>>>

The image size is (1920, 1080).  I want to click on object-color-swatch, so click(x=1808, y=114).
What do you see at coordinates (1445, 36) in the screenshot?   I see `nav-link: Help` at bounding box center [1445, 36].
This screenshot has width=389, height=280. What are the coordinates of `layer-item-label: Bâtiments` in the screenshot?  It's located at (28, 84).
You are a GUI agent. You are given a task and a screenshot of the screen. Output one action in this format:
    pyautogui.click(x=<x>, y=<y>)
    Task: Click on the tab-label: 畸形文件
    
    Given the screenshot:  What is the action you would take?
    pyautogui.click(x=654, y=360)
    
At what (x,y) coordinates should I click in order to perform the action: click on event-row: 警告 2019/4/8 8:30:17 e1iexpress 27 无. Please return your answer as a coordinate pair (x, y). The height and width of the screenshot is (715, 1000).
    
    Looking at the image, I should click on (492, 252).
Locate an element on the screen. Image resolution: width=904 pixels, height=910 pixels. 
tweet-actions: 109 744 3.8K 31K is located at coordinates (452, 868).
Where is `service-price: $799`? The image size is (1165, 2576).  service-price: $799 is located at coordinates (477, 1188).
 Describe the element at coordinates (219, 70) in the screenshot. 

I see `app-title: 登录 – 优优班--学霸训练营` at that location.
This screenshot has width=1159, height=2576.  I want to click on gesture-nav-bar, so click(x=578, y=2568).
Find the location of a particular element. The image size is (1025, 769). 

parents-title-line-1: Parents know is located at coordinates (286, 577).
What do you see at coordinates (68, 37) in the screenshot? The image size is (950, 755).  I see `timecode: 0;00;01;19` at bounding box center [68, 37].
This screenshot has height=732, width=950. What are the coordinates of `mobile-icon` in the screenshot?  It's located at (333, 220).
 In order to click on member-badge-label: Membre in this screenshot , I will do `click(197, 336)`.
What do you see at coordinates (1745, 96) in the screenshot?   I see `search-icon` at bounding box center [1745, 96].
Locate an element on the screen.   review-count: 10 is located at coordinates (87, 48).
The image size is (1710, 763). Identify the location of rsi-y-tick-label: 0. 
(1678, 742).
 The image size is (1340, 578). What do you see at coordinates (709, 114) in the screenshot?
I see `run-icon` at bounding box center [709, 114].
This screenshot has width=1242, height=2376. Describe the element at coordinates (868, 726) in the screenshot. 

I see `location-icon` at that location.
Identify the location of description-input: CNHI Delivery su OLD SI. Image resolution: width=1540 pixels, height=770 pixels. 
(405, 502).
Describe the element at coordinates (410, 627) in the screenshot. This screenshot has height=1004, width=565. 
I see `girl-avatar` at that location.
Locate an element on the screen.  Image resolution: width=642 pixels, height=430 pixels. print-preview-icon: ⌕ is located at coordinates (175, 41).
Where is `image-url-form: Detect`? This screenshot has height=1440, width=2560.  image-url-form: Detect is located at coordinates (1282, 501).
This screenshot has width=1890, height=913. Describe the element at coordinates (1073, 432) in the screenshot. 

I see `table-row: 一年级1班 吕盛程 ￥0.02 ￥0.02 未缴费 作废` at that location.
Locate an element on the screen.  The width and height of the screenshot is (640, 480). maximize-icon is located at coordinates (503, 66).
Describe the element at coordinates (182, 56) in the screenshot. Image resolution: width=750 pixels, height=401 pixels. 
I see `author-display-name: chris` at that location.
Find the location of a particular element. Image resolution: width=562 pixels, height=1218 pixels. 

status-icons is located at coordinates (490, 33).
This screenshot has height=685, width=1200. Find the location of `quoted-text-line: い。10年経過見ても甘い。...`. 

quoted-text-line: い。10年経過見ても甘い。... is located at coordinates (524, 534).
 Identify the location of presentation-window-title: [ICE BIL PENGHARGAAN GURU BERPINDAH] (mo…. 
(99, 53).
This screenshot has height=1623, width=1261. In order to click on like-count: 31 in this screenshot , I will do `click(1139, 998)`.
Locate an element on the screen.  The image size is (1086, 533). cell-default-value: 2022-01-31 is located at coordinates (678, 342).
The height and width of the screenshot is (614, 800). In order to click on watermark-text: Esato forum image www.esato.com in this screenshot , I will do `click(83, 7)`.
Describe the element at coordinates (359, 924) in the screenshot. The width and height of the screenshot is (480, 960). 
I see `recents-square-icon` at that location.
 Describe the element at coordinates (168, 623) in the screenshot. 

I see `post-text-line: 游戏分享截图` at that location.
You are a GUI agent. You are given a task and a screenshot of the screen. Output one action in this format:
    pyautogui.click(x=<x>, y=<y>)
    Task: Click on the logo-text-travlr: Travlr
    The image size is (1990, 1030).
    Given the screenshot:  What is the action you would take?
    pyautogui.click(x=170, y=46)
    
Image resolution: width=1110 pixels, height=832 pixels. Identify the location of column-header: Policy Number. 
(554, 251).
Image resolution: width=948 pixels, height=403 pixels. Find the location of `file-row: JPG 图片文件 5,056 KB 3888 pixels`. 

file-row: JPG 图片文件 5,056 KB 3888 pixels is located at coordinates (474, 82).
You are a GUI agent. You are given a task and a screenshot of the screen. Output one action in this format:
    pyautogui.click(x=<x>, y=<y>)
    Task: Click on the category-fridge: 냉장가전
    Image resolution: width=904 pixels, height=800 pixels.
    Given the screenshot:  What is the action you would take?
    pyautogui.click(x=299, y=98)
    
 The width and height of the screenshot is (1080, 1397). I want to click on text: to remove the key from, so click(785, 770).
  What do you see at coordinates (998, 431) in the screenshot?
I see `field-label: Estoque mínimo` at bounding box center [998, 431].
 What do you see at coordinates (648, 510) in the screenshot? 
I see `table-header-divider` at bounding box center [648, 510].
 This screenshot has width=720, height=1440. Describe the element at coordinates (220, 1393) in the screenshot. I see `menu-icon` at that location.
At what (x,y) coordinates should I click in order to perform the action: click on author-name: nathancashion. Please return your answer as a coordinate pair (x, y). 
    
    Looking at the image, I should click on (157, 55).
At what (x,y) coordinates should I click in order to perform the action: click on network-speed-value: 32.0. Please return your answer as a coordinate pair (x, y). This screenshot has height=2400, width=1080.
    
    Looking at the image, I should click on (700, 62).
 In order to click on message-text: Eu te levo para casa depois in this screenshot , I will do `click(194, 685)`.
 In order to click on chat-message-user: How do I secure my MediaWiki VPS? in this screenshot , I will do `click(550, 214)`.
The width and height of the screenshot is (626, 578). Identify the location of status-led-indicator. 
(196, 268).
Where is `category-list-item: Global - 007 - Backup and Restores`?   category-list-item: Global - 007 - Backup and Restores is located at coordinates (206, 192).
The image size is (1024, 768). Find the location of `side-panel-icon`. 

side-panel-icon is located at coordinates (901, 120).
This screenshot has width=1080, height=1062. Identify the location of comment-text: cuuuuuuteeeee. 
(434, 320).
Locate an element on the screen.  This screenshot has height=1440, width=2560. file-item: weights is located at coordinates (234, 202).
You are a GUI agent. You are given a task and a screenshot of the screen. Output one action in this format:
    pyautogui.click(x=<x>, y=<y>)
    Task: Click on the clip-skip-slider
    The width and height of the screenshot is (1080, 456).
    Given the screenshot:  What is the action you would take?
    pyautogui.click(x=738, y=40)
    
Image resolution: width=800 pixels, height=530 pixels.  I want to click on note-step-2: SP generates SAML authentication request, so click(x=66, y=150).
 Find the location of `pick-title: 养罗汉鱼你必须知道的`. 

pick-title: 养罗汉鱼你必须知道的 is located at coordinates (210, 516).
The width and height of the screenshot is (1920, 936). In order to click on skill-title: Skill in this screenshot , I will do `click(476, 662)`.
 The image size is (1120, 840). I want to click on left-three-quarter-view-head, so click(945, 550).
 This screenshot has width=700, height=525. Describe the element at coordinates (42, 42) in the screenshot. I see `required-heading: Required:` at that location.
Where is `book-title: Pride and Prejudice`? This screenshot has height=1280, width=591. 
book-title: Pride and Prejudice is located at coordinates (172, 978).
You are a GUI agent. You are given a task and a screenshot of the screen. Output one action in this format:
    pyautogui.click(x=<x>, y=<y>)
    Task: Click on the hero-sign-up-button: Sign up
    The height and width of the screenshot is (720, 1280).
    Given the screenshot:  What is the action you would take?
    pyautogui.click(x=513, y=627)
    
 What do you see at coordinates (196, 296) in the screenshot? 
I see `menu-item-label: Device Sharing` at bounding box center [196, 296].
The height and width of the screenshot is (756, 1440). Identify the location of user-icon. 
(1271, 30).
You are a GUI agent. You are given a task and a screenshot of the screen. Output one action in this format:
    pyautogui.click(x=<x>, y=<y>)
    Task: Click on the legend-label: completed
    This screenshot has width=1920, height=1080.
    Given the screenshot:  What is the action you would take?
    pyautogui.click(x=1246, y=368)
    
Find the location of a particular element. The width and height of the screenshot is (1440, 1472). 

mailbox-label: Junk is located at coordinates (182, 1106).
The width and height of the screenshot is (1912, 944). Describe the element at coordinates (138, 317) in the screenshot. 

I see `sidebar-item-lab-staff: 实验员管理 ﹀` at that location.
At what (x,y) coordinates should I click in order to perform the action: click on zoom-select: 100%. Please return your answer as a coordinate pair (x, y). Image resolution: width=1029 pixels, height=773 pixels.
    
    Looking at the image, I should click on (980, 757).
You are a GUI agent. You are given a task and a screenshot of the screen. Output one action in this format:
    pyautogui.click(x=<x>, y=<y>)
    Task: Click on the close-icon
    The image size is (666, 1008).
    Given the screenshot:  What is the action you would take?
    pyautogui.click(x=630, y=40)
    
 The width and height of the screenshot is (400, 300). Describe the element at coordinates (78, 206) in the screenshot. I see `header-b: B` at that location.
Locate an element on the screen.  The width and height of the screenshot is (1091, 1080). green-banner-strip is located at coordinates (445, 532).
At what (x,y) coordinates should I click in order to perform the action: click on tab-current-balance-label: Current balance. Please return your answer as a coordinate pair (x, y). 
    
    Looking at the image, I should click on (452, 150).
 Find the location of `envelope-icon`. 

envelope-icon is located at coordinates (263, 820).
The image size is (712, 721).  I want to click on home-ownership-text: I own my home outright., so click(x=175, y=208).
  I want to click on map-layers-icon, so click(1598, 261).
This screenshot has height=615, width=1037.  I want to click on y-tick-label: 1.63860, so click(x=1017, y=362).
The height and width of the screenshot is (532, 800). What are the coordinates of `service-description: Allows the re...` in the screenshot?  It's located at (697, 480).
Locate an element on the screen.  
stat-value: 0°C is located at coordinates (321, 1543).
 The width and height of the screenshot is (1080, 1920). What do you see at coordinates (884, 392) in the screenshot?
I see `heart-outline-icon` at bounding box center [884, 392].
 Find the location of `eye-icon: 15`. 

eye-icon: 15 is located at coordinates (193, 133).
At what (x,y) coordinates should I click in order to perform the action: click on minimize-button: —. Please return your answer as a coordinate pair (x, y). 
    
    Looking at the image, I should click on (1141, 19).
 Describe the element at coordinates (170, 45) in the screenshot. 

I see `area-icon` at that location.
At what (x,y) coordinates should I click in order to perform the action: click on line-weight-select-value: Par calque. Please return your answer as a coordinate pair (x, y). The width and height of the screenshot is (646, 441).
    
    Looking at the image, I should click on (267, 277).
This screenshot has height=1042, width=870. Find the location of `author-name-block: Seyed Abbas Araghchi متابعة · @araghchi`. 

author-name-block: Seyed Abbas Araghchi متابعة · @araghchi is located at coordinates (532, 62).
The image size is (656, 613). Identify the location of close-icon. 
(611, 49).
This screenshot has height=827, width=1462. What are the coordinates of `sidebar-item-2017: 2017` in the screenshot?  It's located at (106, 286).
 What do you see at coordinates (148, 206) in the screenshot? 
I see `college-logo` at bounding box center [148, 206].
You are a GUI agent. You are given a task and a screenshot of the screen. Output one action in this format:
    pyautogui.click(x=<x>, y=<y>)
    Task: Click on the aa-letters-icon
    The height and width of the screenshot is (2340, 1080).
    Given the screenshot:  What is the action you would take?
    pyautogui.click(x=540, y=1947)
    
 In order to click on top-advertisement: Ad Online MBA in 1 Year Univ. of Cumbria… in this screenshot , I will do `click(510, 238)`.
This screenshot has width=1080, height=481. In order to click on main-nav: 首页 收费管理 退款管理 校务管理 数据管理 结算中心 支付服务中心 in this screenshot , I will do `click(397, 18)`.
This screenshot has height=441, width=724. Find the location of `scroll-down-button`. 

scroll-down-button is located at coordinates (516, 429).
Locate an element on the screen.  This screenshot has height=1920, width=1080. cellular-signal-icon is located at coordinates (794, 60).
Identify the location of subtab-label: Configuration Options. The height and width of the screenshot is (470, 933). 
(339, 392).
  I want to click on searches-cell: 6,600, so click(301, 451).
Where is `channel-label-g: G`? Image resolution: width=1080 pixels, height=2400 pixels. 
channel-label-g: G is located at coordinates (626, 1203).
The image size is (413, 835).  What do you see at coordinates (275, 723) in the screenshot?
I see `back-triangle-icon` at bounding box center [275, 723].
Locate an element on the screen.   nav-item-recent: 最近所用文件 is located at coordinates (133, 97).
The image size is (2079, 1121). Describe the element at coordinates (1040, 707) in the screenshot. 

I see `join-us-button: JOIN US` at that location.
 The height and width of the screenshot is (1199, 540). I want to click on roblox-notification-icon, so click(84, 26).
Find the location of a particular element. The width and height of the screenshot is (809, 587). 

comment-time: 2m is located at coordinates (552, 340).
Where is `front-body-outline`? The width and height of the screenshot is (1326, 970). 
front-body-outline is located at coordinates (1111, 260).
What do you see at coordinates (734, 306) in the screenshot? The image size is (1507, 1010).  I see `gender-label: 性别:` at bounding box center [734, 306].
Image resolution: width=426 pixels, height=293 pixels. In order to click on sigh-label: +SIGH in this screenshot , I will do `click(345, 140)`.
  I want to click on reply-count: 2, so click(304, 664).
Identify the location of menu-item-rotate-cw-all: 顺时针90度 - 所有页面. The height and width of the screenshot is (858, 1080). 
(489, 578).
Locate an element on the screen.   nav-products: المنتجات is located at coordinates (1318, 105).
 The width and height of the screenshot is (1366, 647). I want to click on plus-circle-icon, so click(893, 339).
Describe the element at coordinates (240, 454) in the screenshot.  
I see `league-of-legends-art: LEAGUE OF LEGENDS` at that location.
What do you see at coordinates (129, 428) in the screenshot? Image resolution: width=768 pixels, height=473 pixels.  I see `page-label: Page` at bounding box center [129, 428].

<<<

> _Assigned task_
Copy out the rows from the line containing "pixels, height=773 pixels." through the line containing "Looking at the image, I should click on (980, 757).", keeping every character unchanged.

> _Result for this task_
At what (x,y) coordinates should I click in order to perform the action: click on zoom-select: 100%. Please return your answer as a coordinate pair (x, y). Image resolution: width=1029 pixels, height=773 pixels.
    
    Looking at the image, I should click on (980, 757).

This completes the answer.